Closed aherman-umn closed 9 months ago

aherman-umn commented 9 months ago

Hi there,

Looking at my lima *.summary output for my IsoSeq data I'm getting a sizable number of reads not passing the minimum pass filter. I was under the impression that the --min-passes 0 was the default, is that overridden by --isoseq?
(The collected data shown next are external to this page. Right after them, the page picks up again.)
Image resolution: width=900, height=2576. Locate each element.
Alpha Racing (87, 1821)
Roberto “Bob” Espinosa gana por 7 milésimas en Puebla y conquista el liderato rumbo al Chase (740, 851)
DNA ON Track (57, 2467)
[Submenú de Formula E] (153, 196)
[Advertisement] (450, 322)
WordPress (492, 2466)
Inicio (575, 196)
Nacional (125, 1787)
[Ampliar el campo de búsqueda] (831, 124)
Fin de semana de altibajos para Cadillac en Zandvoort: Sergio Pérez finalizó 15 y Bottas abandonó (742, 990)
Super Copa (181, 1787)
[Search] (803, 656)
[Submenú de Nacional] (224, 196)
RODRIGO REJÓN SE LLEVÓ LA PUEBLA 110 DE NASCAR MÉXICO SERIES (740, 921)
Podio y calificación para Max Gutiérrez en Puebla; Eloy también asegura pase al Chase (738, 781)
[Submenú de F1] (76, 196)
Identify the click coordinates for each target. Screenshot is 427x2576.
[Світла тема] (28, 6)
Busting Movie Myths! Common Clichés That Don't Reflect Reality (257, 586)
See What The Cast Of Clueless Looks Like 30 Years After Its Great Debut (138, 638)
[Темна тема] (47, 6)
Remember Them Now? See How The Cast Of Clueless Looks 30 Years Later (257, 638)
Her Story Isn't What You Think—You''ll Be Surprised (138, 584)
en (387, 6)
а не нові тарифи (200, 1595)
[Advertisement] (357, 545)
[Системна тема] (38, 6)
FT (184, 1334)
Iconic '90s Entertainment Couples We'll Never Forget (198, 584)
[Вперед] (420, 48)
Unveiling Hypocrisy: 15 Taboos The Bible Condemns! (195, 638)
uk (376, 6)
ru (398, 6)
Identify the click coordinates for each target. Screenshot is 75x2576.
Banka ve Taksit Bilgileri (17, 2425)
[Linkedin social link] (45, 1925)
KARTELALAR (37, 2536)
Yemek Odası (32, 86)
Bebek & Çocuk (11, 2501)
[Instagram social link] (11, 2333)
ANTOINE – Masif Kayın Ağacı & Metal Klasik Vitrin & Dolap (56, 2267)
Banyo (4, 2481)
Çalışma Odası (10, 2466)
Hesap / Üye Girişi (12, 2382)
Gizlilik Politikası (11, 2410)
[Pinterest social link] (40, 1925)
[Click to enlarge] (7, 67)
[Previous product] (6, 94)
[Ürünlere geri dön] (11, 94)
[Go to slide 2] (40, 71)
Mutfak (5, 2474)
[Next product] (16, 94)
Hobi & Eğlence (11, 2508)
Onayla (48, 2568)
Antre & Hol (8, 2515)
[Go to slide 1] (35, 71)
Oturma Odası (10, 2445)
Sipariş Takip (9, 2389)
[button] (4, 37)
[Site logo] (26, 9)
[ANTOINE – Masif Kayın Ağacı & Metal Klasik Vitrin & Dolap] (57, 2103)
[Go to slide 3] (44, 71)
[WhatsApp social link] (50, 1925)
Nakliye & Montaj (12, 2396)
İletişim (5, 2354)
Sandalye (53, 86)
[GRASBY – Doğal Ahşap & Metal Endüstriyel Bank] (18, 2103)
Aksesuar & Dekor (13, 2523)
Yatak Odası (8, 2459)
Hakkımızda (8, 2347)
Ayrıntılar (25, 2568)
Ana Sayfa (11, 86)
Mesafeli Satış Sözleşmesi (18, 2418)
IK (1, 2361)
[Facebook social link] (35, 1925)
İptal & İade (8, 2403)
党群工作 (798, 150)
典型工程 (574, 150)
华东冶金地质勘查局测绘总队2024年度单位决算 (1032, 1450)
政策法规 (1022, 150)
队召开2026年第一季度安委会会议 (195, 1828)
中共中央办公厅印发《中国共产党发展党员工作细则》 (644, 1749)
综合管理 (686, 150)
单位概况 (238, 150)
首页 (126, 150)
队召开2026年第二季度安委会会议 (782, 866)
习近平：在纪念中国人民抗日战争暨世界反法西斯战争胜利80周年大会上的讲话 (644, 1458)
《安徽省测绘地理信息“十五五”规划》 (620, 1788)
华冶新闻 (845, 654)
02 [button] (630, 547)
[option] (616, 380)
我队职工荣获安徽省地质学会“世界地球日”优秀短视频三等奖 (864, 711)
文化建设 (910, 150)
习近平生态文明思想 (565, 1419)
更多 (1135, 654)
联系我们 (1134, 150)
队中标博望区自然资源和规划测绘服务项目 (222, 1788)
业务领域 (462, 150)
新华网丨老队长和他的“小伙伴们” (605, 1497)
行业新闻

I see FullPass : false when I run

lima M145_reads.bam primers.fa M145_reads.fl.bam --isoseq --peek-guess -j 128 --log-level TRACE

And pretty much everything is single pass...

cut -f 28 M145_reads.fl.lima.report | sed '1d' | sort | uniq -c
    139 0
4980823 1

But I've got 1.75M reads getting filtered out?

ZMWs input                (A) : 6726107
ZMWs above all thresholds (B) : 3976716 (59.12%)
ZMWs below any threshold  (C) : 2749391 (40.88%)

ZMW marginals for (C):
Below min length              : 260 (0.01%)
Below min score               : 0 (0.00%)
Below min end score           : 345970 (12.58%)
Below min passes              : 1745284 (63.48%)
Below min score lead          : 0 (0.00%)
Below min ref span            : 302101 (10.99%)
Without SMRTbell adapter      : 139 (0.01%)
Undesired 5p--5p pairs        : 631173 (22.96%)
Undesired 3p--3p pairs        : 86127 (3.13%)
Undesired no hit              : 139 (0.01%)

ZMWs for (B):
With different pair           : 3976716 (100.00%)
Coefficient of correlation    : 0.00%

ZMWs for (A):
Allow diff pair               : 4980823 (74.05%)
Allow same pair               : 4980823 (74.05%)

Reads for (B):
Above length                  : 3976716 (100.00%)
Below length                  : 0 (0.00%)

Any insight is greatly appreciated!

aherman-umn commented 9 months ago

Ah, I've got it, Below min passes is np:i:0 from the CCS bam + NumPasses 0 from lima, which is scored based on adapter structure in the read and is only determined for np:i:n > 0.

samtools view M145_reads.bam | cut -f 12- | tr '\t' '\n' | grep 'np:i:' | sort | uniq -c | sort -k2,2V | head
1745145 np:i:0
 362574 np:i:1
 263808 np:i:2
 234643 np:i:3
 200416 np:i:4
 173981 np:i:5
 156908 np:i:6
 142309 np:i:7
 130874 np:i:8
 121740 np:i:9

So there are 1745145 zero pass CCS reads and if we add the 139 zero pass fl reads from lima we get the Below min passes: 1745284 value. Zero pass CCS reads are counted for the .summary file but are not included in the .report file, which is what confused me!